Gallego, figure éminente du Parti démocrate et candidat potentiel à la présidentielle de 2028, était autrefois l’un des plus proches alliés politiques et personnels de Swalwell. Il a présidé la campagne présidentielle de Swalwell en 2020 et entretenait des liens financiers avec la startup d’IA de Swalwell. Aujourd’hui, Gallego s’efforce de prendre ses distances avec le scandale, admettant que sa décision de soutenir Swalwell était une erreur de jugement importante.

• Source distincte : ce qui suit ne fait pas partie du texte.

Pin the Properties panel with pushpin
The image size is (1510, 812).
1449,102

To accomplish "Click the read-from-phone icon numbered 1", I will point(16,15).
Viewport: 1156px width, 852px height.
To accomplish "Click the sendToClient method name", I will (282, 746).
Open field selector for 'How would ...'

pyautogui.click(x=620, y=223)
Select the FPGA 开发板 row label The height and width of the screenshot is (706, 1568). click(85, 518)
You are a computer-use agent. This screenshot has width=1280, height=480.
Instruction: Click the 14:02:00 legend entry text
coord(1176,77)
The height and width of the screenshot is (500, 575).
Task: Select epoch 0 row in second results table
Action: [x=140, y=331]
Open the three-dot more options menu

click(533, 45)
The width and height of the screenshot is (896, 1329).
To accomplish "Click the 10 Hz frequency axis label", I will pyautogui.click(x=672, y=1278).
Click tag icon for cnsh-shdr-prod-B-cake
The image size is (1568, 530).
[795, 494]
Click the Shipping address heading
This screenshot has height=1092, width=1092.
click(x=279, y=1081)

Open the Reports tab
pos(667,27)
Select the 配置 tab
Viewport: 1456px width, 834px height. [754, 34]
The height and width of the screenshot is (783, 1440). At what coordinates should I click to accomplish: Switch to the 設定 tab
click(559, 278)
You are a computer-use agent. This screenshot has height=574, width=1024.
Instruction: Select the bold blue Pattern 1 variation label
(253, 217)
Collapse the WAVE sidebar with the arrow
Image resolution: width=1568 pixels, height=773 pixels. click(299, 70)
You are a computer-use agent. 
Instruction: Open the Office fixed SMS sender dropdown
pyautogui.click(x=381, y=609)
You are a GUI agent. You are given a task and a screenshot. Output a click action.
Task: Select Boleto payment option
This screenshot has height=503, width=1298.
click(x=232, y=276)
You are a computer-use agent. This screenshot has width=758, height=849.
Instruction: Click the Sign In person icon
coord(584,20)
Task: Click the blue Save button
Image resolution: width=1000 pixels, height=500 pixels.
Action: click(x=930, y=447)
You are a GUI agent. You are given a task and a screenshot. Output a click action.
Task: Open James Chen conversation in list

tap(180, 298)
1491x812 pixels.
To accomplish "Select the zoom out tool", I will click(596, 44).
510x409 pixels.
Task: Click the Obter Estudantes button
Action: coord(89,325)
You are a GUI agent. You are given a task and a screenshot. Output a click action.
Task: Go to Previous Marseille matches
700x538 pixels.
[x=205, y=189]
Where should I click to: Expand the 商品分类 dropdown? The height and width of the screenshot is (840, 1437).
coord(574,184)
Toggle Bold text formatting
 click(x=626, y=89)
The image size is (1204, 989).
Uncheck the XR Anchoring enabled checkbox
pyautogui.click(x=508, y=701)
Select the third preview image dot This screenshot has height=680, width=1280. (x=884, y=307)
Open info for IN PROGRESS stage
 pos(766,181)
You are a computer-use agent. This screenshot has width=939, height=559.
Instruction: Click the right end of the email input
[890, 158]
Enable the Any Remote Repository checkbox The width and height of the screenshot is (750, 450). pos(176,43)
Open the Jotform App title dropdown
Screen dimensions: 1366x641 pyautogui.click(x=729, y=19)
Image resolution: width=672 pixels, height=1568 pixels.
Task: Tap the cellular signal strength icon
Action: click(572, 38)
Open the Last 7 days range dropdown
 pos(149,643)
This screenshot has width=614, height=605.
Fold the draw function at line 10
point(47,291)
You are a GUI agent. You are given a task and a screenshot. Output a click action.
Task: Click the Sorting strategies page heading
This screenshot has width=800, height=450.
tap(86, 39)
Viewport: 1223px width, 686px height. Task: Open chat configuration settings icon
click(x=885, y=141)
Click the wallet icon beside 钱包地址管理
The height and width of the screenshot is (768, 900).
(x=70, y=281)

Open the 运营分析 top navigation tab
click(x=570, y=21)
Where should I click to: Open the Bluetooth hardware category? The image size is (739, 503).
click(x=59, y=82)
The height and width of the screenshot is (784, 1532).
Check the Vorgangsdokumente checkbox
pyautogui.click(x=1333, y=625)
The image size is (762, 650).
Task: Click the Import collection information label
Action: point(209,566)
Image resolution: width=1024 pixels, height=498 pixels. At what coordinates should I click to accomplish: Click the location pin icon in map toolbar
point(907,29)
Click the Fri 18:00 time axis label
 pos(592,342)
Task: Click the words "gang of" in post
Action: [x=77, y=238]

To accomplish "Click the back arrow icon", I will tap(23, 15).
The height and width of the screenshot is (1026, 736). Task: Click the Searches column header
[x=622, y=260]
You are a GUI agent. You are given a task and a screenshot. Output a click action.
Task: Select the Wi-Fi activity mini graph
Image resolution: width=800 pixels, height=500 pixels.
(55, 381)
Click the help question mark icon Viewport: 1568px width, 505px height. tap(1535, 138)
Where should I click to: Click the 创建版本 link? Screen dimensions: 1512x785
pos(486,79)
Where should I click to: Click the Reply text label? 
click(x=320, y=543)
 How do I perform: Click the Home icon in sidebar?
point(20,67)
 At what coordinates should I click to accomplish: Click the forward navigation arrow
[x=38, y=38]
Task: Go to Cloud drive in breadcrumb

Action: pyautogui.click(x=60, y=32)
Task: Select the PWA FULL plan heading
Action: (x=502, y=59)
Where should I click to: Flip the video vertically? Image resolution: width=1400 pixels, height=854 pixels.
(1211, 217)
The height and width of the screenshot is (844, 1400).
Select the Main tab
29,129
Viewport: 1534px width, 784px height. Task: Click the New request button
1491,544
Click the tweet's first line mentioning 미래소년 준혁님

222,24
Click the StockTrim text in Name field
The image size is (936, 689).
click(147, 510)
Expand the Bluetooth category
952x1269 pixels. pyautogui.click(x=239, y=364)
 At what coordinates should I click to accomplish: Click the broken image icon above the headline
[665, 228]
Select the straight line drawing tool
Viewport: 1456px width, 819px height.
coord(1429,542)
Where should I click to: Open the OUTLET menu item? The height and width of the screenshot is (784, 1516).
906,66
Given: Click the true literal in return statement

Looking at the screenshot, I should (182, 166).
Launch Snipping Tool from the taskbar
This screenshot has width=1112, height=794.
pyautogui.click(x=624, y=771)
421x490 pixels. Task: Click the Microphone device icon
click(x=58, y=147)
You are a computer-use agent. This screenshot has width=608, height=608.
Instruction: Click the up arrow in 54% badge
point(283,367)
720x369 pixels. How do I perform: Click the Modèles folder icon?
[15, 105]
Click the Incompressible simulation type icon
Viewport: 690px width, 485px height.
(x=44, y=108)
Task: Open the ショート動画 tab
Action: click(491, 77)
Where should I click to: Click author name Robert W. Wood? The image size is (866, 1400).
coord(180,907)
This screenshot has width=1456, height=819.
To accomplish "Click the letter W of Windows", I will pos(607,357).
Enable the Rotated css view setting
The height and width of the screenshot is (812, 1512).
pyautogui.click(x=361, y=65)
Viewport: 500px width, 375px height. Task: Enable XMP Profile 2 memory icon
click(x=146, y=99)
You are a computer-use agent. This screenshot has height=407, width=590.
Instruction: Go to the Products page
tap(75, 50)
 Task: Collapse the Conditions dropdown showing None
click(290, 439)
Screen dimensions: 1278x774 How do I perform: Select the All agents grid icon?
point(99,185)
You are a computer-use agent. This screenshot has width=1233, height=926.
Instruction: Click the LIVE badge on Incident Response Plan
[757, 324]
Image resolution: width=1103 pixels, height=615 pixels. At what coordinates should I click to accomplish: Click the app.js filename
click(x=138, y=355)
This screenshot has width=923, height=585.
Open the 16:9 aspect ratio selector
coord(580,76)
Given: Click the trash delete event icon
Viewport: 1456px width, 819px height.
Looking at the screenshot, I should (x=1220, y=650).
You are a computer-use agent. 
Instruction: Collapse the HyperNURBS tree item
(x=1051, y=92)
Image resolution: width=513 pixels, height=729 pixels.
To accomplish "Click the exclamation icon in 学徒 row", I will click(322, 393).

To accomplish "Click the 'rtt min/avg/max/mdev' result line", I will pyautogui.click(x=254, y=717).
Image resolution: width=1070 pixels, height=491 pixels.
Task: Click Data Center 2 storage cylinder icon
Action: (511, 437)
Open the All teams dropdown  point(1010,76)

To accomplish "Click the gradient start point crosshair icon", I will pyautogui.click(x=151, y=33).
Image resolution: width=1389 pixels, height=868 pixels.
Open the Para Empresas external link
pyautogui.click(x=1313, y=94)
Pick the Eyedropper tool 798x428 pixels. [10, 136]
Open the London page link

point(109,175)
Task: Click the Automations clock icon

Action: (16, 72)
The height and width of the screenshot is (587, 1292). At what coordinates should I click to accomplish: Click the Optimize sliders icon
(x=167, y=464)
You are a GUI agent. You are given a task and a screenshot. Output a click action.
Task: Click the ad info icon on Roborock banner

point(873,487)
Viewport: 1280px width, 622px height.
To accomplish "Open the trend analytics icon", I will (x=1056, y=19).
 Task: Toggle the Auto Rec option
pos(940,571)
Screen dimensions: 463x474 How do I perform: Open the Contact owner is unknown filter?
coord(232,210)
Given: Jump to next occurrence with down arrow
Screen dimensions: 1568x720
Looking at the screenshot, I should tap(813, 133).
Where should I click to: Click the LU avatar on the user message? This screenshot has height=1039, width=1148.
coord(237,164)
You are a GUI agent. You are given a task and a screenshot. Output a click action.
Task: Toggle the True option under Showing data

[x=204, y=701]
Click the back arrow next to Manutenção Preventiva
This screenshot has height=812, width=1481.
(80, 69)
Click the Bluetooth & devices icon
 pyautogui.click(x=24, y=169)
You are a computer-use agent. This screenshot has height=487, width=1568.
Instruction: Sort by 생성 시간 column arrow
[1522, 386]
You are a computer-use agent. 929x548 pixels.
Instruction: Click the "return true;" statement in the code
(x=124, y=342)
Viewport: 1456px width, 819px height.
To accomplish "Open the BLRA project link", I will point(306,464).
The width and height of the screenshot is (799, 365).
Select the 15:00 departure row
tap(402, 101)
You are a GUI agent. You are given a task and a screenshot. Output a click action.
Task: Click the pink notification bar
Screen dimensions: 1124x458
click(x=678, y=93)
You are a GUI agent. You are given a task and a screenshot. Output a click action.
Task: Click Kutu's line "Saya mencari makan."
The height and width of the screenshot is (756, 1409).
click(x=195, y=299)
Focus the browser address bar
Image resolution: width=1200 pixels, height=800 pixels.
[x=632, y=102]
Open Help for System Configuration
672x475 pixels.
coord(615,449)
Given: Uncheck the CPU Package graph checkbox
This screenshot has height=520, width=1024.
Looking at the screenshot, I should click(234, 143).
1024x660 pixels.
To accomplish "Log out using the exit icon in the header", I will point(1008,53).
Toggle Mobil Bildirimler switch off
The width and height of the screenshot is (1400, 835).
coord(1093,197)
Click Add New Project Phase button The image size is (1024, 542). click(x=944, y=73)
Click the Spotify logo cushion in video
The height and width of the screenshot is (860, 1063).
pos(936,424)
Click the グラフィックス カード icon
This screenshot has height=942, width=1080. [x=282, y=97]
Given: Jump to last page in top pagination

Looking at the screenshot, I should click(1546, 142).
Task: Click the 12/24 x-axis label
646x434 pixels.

La connexion et la controverse
La controverse découle de la profondeur des relations entre les deux législateurs. Ce n’étaient pas de simples collègues politiques ; c’étaient des amis personnels proches dont les familles partageaient des repas et des activités sociales.
Malgré cette proximité, Gallego maintient qu’il n’avait aucune connaissance préalable des allégations spécifiques d’agression sexuelle ou de comportement prédateur qui ont récemment fait surface. Lorsqu’on lui a demandé pourquoi il semblait ignorer des allégations aussi graves, Gallego a fait une distinction entre les allégations actuelles et la culture politique générale à Washington :
- La culture « coquin » : Gallego a reconnu qu’il existe une culture à Washington où les rumeurs disent souvent que les politiciens sont « coquins ».
- La distinction : Il a souligné que même si de telles rumeurs existent, il n’a jamais rien entendu suggérant un comportement inapproprié, prédateur ou dirigé contre des membres du personnel.
Pourquoi Gallego l’a défendu
L’une des questions les plus difficiles à répondre à Gallego est de savoir pourquoi il a défendu Swalwell de manière proactive sur les réseaux sociaux ce mois-ci, le traitant de « combattant ».
Gallego a avancé deux raisons principales pour expliquer son soutien déplacé :
1. Manque de preuves : À l’époque, aucune allégation formelle n’avait fait surface et il n’avait vu aucune preuve de mauvaise conduite.
2. Vulnérabilité personnelle : Ayant récemment traversé une campagne épuisante de 2024 marquée par des attaques agressives, Gallego a admis qu’il était émotionnellement sensible au soutien de ses alliés. Il a noté que l’équipe de Swalwell s’est appuyée sur cette vulnérabilité, ce qui l’a amené à offrir un soutien public qu’il regrette aujourd’hui.
“C’était une erreur. Je veux dire, sans aucun doute, c’était une erreur. Sachant maintenant tout ce que je sais… je ne l’aurais jamais fait.”
Répondre aux questions de jugement
Alors que les ambitions politiques de Gallego pour 2028 continuent d’être discutées, les critiques se demandent si cette erreur de jugement le disqualifie de toutes fonctions supérieures.
Gallego a répondu en humanisant son erreur, notant qu’il considérait Swalwell à travers le prisme d’un « père de famille » plutôt que d’un homme politique. Il a admis que son jugement était erroné en raison du lien personnel qu’ils partageaient, mais il a présenté cette expérience comme une leçon de leadership.
Plutôt que de se concentrer sur ses perspectives politiques futures, Gallego a déclaré que sa priorité immédiate était d’appliquer ces leçons à ses fonctions actuelles :
– En tant que superviseur : Assurer un environnement plus sûr et plus professionnel à son propre personnel.
– En tant que sénateur : Rester responsable envers ses électeurs.
Conclusion
Rubén Gallego tente de naviguer dans une délicate reprise politique en admettant une erreur de jugement tout en affirmant qu’il ignorait la gravité de la mauvaise conduite présumée d’Eric Swalwell. Sa capacité à surmonter ce scandale dépendra probablement de la question de savoir si les électeurs considéreront son erreur comme une erreur personnelle ou comme un échec fondamental du contrôle politique.